- _Information supplied_
+ + + +
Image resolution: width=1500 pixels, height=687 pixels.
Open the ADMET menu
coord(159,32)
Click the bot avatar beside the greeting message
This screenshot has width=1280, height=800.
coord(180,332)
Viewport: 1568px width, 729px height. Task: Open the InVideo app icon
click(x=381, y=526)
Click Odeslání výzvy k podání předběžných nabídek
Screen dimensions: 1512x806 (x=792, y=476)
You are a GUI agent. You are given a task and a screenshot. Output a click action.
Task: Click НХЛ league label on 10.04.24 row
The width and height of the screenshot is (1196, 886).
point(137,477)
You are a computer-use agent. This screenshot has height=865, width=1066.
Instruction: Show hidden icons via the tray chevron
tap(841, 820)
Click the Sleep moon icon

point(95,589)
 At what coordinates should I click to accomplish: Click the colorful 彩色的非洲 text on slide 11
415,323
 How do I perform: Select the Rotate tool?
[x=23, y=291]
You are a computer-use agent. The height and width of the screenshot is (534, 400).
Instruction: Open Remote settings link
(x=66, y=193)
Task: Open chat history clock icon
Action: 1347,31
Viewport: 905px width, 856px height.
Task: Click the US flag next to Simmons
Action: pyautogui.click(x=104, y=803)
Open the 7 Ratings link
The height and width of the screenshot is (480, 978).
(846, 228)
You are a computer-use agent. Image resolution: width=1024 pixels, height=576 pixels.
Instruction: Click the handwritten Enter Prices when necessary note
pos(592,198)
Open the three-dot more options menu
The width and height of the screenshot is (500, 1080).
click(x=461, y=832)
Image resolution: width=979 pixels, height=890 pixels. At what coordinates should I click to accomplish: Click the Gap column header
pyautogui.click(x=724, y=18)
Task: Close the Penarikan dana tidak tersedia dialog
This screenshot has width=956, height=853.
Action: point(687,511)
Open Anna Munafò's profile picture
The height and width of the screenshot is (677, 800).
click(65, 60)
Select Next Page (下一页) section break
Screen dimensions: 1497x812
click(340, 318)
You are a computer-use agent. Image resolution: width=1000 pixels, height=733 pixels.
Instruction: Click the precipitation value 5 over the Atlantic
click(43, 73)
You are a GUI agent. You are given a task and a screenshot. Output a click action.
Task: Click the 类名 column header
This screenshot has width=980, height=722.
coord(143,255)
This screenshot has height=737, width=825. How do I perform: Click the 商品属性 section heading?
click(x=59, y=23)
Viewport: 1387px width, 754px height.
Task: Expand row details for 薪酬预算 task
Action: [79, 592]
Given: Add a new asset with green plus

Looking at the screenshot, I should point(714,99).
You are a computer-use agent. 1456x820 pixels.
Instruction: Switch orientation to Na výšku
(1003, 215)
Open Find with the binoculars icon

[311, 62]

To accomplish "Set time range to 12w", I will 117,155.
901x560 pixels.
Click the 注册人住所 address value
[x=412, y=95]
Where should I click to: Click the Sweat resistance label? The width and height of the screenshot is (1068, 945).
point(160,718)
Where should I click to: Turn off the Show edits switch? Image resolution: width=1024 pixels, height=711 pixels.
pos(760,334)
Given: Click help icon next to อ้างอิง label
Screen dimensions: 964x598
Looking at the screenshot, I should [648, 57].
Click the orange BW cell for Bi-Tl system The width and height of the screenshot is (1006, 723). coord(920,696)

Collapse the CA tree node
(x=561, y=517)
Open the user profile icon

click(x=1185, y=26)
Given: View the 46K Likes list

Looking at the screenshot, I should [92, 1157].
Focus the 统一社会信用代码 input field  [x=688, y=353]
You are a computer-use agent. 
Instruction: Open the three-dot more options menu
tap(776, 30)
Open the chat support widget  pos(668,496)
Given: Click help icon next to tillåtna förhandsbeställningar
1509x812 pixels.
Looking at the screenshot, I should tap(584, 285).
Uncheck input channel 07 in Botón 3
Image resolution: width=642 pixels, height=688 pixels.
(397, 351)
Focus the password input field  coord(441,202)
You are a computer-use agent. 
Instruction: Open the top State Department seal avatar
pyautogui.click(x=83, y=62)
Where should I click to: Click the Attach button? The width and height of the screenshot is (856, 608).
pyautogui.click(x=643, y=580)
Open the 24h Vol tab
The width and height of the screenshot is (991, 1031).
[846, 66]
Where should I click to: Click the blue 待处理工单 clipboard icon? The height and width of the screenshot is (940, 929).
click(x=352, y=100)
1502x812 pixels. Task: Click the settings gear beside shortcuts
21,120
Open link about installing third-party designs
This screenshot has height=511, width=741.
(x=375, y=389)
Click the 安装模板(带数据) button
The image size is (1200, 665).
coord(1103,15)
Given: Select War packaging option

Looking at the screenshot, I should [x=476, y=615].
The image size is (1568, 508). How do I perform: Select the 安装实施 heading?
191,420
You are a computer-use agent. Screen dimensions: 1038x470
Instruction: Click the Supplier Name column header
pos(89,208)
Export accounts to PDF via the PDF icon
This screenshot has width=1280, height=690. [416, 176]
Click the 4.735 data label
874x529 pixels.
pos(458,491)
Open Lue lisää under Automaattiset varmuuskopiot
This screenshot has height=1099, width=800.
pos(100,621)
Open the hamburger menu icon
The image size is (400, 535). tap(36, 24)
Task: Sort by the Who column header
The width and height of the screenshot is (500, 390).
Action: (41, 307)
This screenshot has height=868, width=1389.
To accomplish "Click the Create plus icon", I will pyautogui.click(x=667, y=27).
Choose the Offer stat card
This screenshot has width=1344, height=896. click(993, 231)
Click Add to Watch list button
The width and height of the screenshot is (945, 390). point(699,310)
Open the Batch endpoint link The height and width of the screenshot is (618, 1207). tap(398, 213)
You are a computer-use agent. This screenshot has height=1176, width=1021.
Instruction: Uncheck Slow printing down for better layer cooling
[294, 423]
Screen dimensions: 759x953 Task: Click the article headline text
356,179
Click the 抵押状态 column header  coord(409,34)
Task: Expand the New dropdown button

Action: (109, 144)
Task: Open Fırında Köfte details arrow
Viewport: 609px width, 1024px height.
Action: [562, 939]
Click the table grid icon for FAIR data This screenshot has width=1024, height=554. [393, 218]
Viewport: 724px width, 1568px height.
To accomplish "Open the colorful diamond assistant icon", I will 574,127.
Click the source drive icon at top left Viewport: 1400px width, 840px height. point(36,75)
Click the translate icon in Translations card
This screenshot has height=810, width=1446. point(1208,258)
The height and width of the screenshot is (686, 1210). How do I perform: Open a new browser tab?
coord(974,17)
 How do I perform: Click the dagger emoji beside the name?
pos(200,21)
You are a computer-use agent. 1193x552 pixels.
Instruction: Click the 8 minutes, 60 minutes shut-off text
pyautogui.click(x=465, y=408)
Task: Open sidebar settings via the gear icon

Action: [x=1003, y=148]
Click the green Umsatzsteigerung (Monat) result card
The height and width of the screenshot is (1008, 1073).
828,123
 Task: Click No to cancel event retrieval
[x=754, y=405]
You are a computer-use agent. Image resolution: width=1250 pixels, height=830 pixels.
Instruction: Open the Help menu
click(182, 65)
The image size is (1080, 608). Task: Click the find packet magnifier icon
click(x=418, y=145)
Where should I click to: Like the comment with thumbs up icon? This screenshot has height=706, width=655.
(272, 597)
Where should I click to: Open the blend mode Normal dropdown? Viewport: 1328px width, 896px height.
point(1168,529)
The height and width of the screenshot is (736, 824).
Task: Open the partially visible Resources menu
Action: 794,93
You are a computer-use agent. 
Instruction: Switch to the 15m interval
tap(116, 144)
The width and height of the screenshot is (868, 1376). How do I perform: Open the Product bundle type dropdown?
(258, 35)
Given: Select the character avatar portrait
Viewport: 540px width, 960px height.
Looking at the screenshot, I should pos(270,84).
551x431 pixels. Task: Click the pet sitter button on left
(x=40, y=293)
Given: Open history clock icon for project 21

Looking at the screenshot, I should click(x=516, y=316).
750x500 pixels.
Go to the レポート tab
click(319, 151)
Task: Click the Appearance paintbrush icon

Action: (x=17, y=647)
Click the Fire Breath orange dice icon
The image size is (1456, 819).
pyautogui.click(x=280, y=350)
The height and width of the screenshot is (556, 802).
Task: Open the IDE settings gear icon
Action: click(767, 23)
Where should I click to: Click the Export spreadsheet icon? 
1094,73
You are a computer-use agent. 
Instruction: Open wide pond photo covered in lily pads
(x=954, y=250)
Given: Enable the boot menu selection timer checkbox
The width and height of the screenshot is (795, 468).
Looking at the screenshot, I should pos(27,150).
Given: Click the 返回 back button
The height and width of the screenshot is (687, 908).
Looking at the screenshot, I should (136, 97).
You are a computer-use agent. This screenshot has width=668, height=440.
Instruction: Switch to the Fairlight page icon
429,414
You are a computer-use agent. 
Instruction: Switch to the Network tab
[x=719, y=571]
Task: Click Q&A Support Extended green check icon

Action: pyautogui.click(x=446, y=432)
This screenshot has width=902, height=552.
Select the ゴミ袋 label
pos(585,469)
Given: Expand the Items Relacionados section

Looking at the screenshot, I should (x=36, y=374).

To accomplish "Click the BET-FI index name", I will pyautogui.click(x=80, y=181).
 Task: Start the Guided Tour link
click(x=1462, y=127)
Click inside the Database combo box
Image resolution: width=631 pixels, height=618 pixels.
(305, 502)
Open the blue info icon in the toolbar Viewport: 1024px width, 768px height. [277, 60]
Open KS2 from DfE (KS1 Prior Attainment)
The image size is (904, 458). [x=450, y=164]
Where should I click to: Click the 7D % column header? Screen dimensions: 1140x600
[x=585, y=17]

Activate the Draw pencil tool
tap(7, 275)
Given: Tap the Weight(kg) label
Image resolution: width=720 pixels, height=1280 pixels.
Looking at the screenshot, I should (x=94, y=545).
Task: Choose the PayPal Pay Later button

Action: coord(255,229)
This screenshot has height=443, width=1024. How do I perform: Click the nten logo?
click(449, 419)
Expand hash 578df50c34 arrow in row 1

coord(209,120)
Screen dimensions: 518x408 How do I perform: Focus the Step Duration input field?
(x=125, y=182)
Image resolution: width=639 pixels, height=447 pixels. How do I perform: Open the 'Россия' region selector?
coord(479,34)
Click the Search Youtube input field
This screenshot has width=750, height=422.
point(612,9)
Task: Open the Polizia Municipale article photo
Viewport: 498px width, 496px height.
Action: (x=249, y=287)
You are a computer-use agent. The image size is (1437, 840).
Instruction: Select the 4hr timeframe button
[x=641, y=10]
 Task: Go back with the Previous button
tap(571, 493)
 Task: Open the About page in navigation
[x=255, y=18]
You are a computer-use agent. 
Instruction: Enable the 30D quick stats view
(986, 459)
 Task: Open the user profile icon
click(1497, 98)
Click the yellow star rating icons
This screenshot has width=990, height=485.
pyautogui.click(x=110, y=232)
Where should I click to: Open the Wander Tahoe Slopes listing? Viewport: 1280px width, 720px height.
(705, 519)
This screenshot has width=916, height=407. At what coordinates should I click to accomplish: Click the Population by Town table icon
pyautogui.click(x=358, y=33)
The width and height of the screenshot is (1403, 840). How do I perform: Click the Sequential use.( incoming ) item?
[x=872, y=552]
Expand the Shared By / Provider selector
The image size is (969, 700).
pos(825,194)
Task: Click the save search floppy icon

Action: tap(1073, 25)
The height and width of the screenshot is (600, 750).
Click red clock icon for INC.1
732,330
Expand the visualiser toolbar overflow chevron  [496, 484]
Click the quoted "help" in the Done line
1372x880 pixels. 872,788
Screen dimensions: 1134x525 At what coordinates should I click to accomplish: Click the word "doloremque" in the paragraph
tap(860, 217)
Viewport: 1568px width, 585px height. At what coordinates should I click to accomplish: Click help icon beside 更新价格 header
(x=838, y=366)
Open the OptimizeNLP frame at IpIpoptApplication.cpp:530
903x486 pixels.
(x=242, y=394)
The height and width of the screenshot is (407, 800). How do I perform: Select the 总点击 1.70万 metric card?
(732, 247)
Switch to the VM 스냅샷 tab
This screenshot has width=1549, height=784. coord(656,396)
+ + + +
- _What the task asks_
Each line above from the one with "Select the ゴミ袋 label" up to and including the one with "Click inside the Database combo box" must be set down exactly, and no line outside that span may appear.

- _Written answer_
Select the ゴミ袋 label
pos(585,469)
Given: Expand the Items Relacionados section

Looking at the screenshot, I should (x=36, y=374).

To accomplish "Click the BET-FI index name", I will pyautogui.click(x=80, y=181).
 Task: Start the Guided Tour link
click(x=1462, y=127)
Click inside the Database combo box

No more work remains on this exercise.